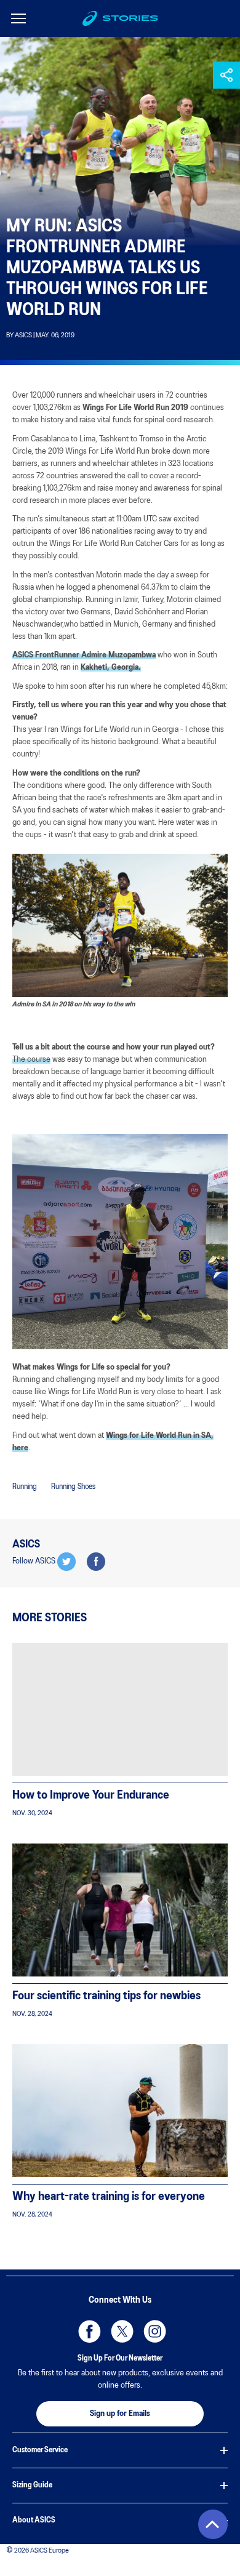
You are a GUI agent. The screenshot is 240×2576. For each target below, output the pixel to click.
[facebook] (96, 1561)
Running (24, 1486)
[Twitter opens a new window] (120, 2329)
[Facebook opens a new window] (87, 2329)
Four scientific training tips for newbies (106, 1996)
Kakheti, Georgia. (111, 668)
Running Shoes (73, 1486)
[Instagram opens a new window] (152, 2329)
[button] (226, 75)
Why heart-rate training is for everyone (108, 2196)
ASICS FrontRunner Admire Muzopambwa (84, 655)
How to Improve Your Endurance (90, 1795)
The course (31, 1060)
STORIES (130, 18)
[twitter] (66, 1561)
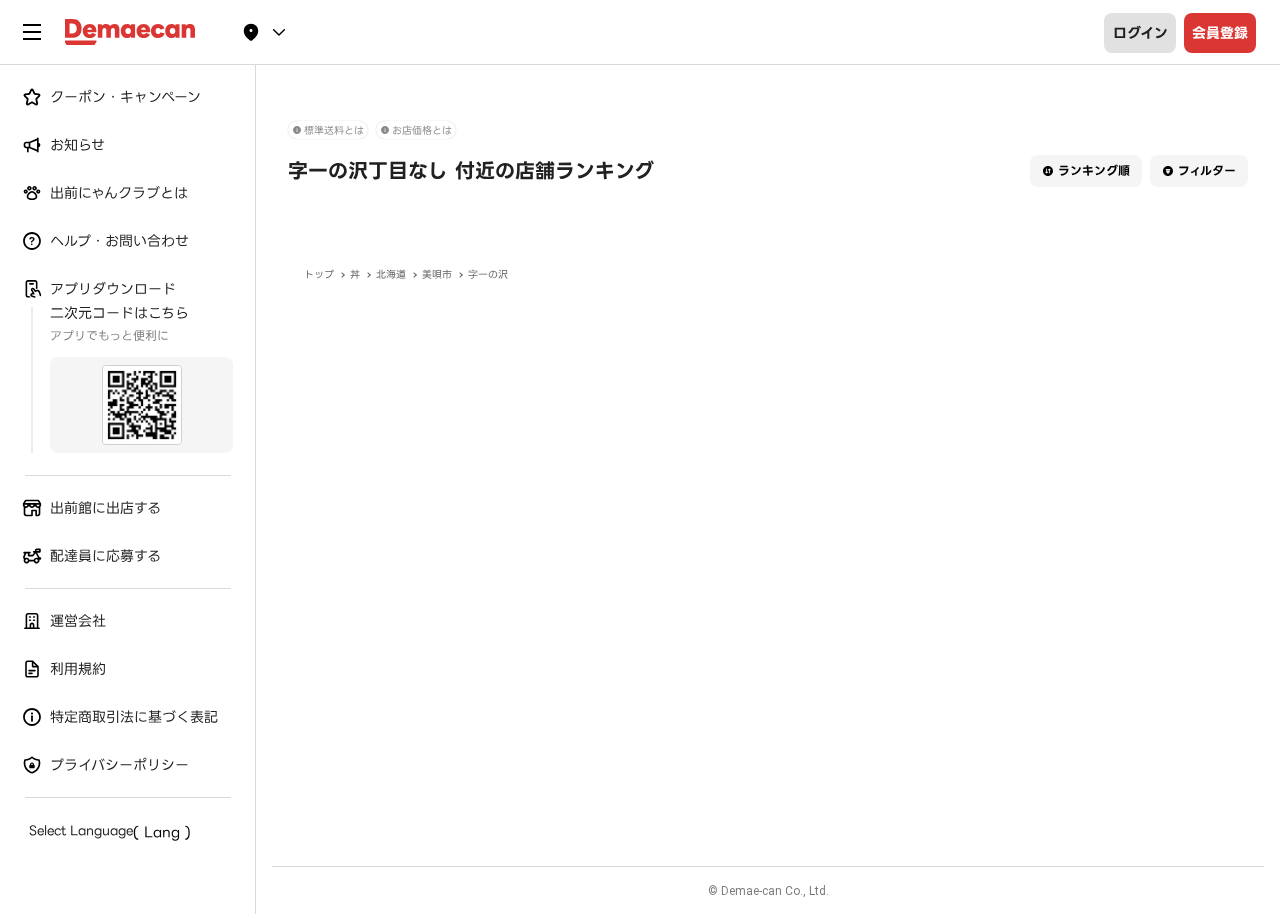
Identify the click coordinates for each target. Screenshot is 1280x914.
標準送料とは (334, 130)
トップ (319, 274)
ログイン (1140, 33)
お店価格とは (422, 130)
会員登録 (1220, 33)
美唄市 (437, 274)
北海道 (391, 274)
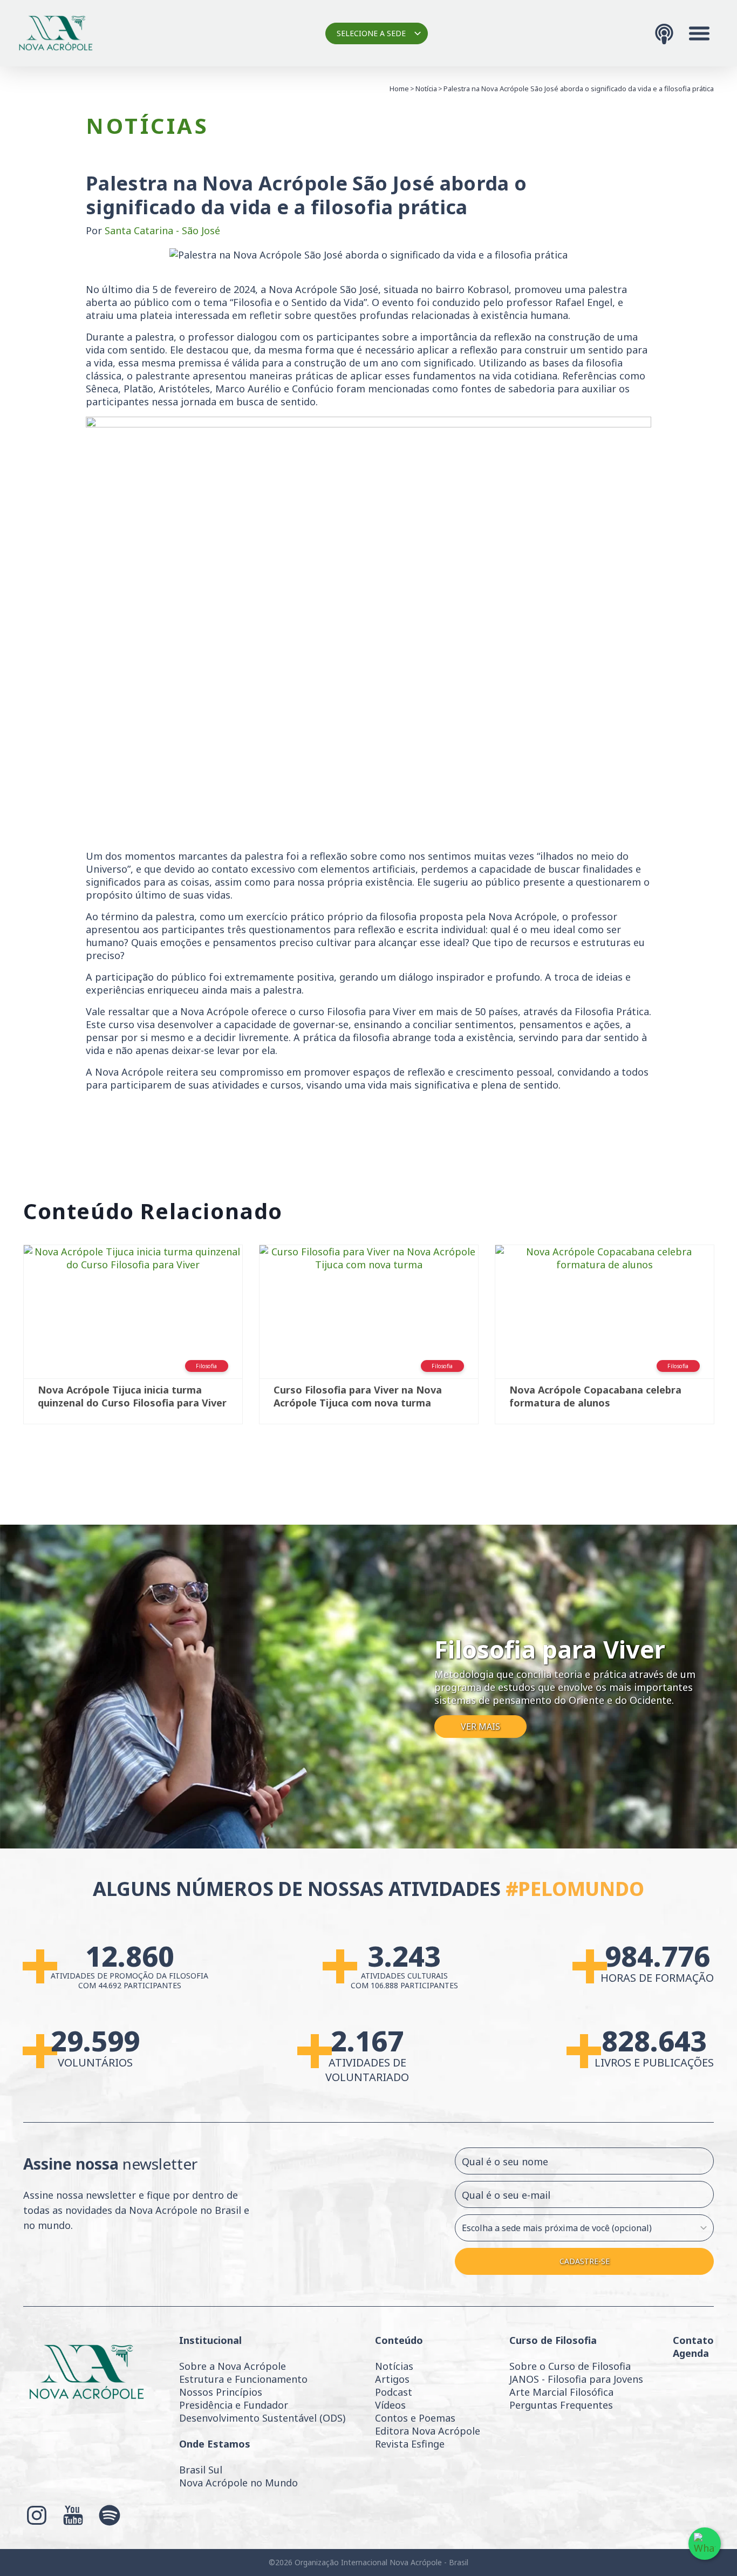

- **Directions**
Please return the entries above exactly as they appear, but without the pictures.

- **Result of the task**
You are a GUI agent. The screenshot is 240×2576. For each target below, output the pixel to click.
[facebook] (96, 1561)
Running (24, 1486)
[Twitter opens a new window] (120, 2329)
[Facebook opens a new window] (87, 2329)
Four scientific training tips for newbies (106, 1996)
Kakheti, Georgia. (111, 668)
Running Shoes (73, 1486)
[Instagram opens a new window] (152, 2329)
[button] (226, 75)
Why heart-rate training is for everyone (108, 2196)
ASICS FrontRunner Admire Muzopambwa (84, 655)
How to Improve Your Endurance (90, 1795)
The course (31, 1060)
STORIES (130, 18)
[twitter] (66, 1561)
Identify the click coordinates for each target. Screenshot is 1280x914.
標準送料とは (334, 130)
トップ (319, 274)
ログイン (1140, 33)
お店価格とは (422, 130)
会員登録 (1220, 33)
美唄市 (437, 274)
北海道 (391, 274)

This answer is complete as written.